§ **ACTIVITIES**:
(a) Check each statement against the weekly wrap-up and answer yes or no, quoting the words that settle it. (i) Auxetic materials can be made from both metals and plastics. (ii) The auxetic effect depends on the material used. (iii) The Volkswagen van is designed for courier services.
(b) According to the weekly wrap-up, which publication carried Jürgen Rees's piece on the Volkswagen delivery van?
(c) Continue the weekly wrap-up from where it stops.

§ **SOURCE PASSAGE**:
........
Food for Thought: Weekly Wrap-Up

Thomas Jüngling in Die Welt introduces auxetic materials which have the unique property of becoming broader when stretched and more tight when crushed. The effect is not depending on the material used, but on the inner structure, so that auxetic materials can be designed from metals as well as plastics. Applications span from improved bulletproof vests to seals to better sofa cushions. In medicine, auxetic materials may be used as dressing, filters, e. g. for artificial lungs, or for the delivery of drugs from plasters.

Jürgen Rees in Wirtschaftswoche introduces a technology developed by car manufacturer Volkswagen which lets an electrically powered delivery van drive autonomously and by acclamation of its driver from outside. The car is designed for courier services.
........
Pixel coordinate grounding data:
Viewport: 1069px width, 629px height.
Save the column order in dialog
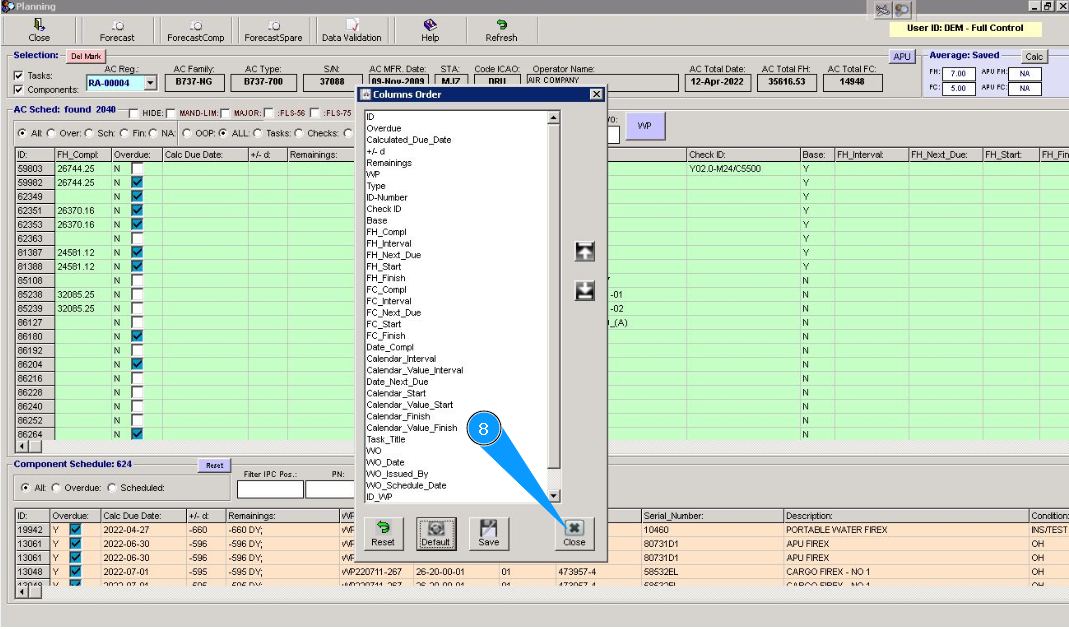(x=488, y=532)
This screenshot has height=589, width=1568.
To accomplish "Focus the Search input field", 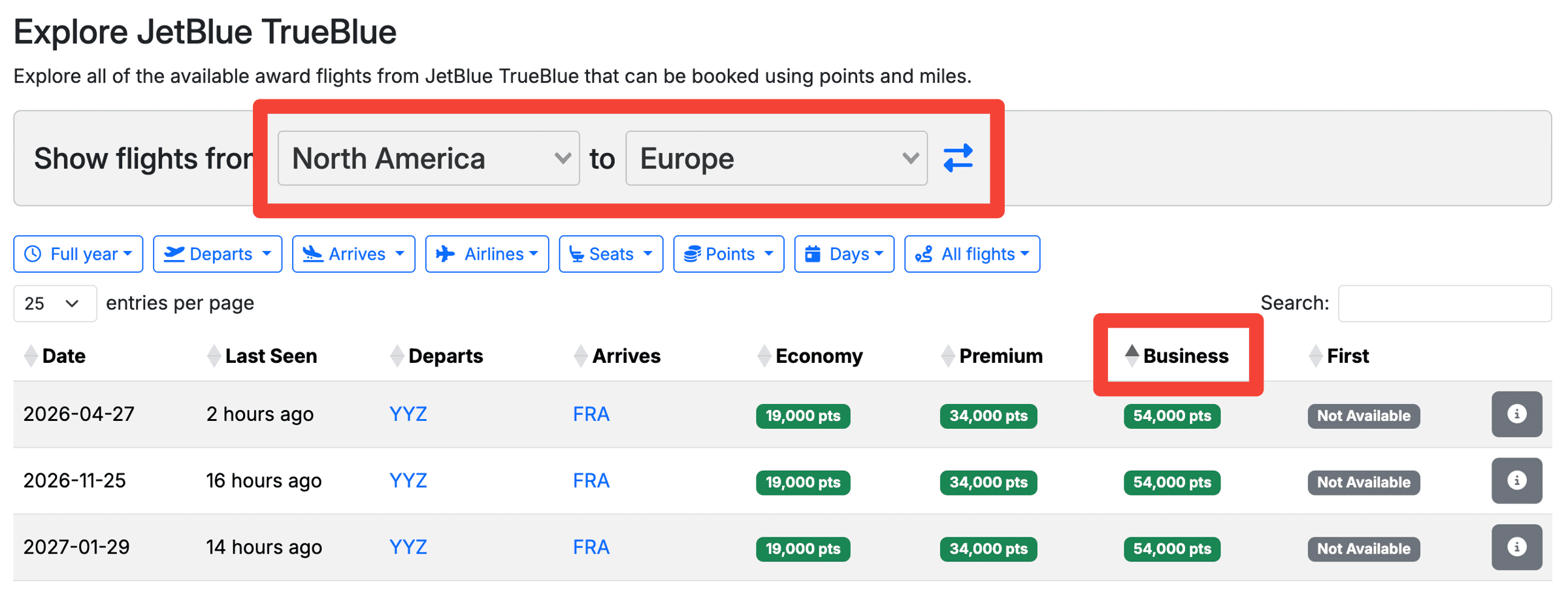I will point(1444,303).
........
§ **OUTPUTS IN ORDER**:
(a)
(i) Yes: "auxetic materials can be designed from metals as well as plastics"
(ii) No: "The effect is not depending on the material used, but on the inner structure"
(iii) Yes: "The car is designed for courier services."

(b) Wirtschaftswoche.

(c)
The Economist this week takes a look at personal manufacturing as the potential “next big thing”. Could be, at least in areas of the world where industrial infrastructure is poor and capital rare, the paper says. Prices for 3D printers came down from more than $100,000 to $2,500; kits may amount to $500, thanks to start-ups in the field. Add costs for the thermoplastics ($1 a pound), free software and even freely available blueprints, and personal manufacturing seems to be at the same stage as the personal computer world was when Apple introduced the Apple II.

Jörg Albrecht and Volker Stollorz in Frankfurter Allgemeine Sonntagszeitung (FAS) report on a simple method to combine the deadly, but barely contagious bird flu virus with the highly infectious, but rarely lethal swine flu variant to a deadly and highly contagious novel flu virus. The new virus with an alleged mortality rate of 70% has been designed in the Netherlands and was reported by Science. Albrecht and Stollorz mention various other combination experiments to create deadly and highly contagious viruses, raising the question of whether the data should be published or not.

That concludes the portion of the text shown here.